China’s QFII and RQFII schemes were introduced back in 2006 (the Administrative Measures on Investment in Domestic Securities by Qualified Foreign Institutional Investors) and in 2013 (the Pilot Program on Securities Investments in China by Renminbi-denominated Qualified Foreign Institutional Investors) respectively. QFII and RQFII were historically governed under separate rules and regulations. The important changes to QFII/RQFII regulations under the New Regulations include:

1. Consolidation of QFII/RQFII Schemes

The New Regulations consolidate the QFII/RQFII schemes into one. Foreign institutional investors who want to invest in the PRC securities and futures market in both RMB and a tradable foreign currency can now make a one-time application for the new QFII/ RQFII status.

The New Regulations also address the concerns of some financial groups that already have both QFII and RQFII licenses. If they wish to consolidate their licenses and restructure their license holding entities after the promulgation of the New Regulations, they are allowed to do so through non-trade transfers.

2. Further Streamlined Application Procedures

The New Regulations also amend the eligibility requirements by removing certain quantitative criteria (such as the assets under management requirements) and further streamlines the application process by (i) shortening the approval time from 20 business days to 10 business days and (ii) removing some of the complex documentation requests (such as replacing the comprehensive application report and the investment plan with an online application form).

3. Expansion of Eligible Applicants and Investment Scope

The New Regulations expand the investment scopes for QFII/RQFII. Previously, QFII/RQFII were allowed to invest in A-shares, bonds, public securities investment funds and stock index futures. For the purpose of foreign exchange hedging, they were also allowed to invest in certain foreign exchange derivatives. Under the New Regulations, the list of permissible investment classes is expanded to include the following:

(1) shares traded on the National Equities Exchange and Quotations (“NEEQ”, i.e. China’s OTC board);

(2) bond, currency and interest rate derivatives traded in the interbank market that are approved by the PBOC;

(3) depository receipts;

(4) bond repurchase agreements (“bond repos”);

(5) asset-backed securities (“ABS”);

(6) financial futures listed and traded on the China Financial Futures Exchange (exact categories of which are subject to further rule-making by the relevant exchange);

(7) commodity futures traded on futures exchanges (exact categories of which are subject to further rule-making by the relevant exchange); and

(8) options traded on futures exchanges approved by the State Council or the CSRC.

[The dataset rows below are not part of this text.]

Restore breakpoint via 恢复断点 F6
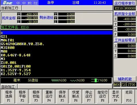Image resolution: width=137 pixels, height=105 pixels. click(x=76, y=96)
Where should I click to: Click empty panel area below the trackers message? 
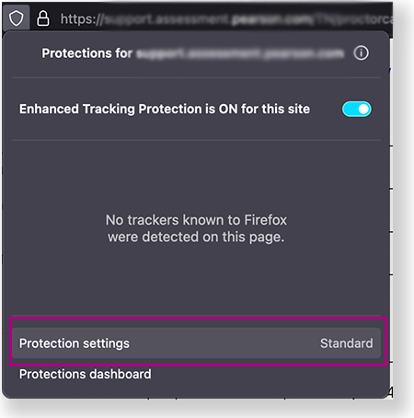click(196, 279)
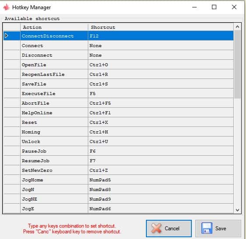Click the red X Cancel icon
The height and width of the screenshot is (239, 246).
[x=156, y=228]
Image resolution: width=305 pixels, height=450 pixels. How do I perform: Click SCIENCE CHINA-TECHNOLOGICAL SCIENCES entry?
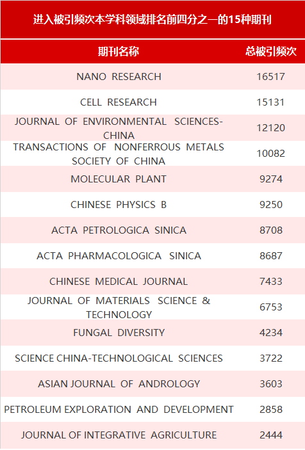coord(119,358)
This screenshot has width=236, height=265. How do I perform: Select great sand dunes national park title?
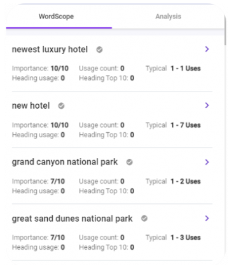pos(72,219)
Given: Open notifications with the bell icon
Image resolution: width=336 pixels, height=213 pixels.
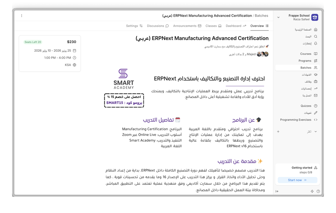Looking at the screenshot, I should tap(316, 43).
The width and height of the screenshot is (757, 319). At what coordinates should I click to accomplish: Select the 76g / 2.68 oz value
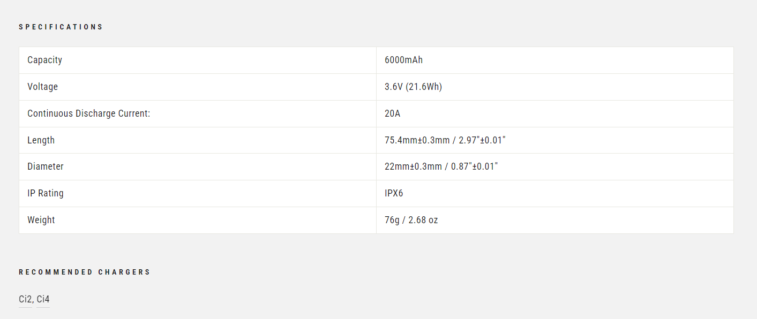pyautogui.click(x=411, y=220)
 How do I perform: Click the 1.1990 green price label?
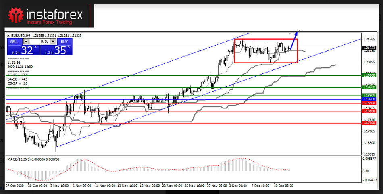(369, 75)
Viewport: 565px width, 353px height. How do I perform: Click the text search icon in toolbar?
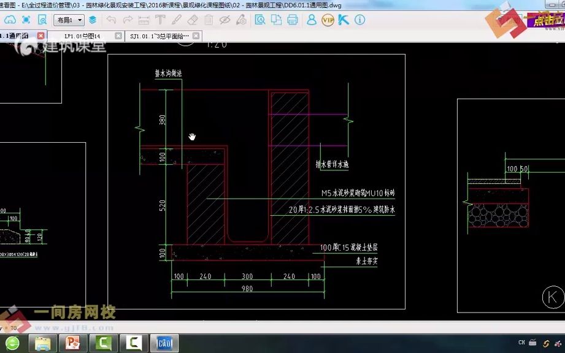259,20
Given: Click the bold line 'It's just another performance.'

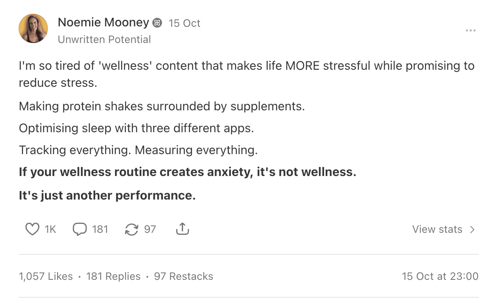Looking at the screenshot, I should [107, 195].
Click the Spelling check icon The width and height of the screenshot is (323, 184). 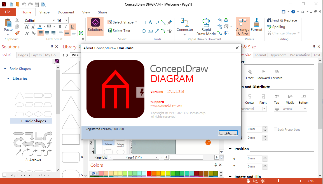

This is the first time that QFII/RQFII ventures are allowed to invest in private securities investment funds where the investment scope conforms to the one listed above, and the first time they are being launched by securities and futures companies or their affiliates or private fund managers that are duly registered with the Asset Management Association of China.

Finally, in the past, QFII/RQFII schemes were also not open to hedge fund managers, but now the New Regulations have expanded the scope of eligible applicants to include all types of asset managers, including hedge fund managers and other financial institutions.

Conclusions

Under the New Regulations, foreign investors will enjoy easier market access and a broader investment scope when investing via the QFII/RQFII schemes. We expect that the New Regulations will encourage more medium- and long-term funds to enter the Chinese market directly, and that they will broaden the investor base for financial and hedging instruments in China, which will increase the sophistication of China’s markets.